ChatGPT: The Good, The Bad and The Hyperbole

Part 3: ChatGPT and Coding Activities

By BC, Chief Technologist | Published: February 23, 2023 in Blog

In our first two blogs, ChatGPT as a search engine and ChatGPT and written content, we discussed some of the new ways that people are using ChatGPT: both as a general search tool, and as a tool to help author (or finesse) written content. In this blog, we’re going to look at ChatGPT’s ability to perform coding activities.

ChatGPT and Coding Activities 

One of the surprising things that many YouTube videos and blog articles about ChatGPT bring up is the fact that ChatGPT can code. And that’s not untrue. I can clearly prompt ChatGPT, Write me a JavaScript program to calculate the 500th Fibonacci number” or Write an authentication function for Spring Rest.”  

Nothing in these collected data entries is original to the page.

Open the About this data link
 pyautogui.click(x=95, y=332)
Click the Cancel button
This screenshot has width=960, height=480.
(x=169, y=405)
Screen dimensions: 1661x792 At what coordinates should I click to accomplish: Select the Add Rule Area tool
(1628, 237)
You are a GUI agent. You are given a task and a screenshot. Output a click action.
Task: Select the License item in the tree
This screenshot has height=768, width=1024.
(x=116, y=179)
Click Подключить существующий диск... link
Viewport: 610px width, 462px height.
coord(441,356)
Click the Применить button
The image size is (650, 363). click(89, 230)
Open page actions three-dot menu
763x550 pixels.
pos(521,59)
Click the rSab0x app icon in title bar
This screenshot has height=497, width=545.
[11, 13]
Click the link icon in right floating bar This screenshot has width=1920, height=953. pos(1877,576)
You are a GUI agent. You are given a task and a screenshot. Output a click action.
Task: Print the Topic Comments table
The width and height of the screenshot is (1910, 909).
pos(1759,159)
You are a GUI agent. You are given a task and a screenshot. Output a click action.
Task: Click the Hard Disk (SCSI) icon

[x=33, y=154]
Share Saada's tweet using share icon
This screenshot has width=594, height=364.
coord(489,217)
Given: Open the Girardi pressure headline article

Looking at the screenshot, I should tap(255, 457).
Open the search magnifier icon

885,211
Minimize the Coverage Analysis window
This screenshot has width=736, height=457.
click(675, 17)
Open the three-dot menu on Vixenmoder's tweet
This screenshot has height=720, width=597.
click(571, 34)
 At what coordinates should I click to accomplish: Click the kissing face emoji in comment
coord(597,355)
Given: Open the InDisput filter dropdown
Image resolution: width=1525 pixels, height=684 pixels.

ChatGPT can do these things, but that’s barely a scratch compared to the effort of a real application development project. ChatGPT can also debug” code, all examples I have seen are comparable to syntax- or spelling-type error checking available in almost every IDE.  

So, I confess that I find the current claims of ChatGPT’s coding prowess to be unpersuasive. But I’m not saying that ChatGPT can’t be useful for coding-related tasks. 

ChatGPT is currently causing panicked meetings in colleges and high schools across the continent regarding its implications for essay writing. And I think we may have to entertain similar concerns for technical interviews. I think that ChatGPT can pass most exercises I might use in a technical interview, but I’m also confident that ChatGPT can’t do the job I need of an application developer. What gaps does that expose when I’m assessing technical interviewees? (I grant that high schools and colleges have pedagogical constraints that don’t apply to technical interviewing, so their apprehensions might be thornier to solve than mine). 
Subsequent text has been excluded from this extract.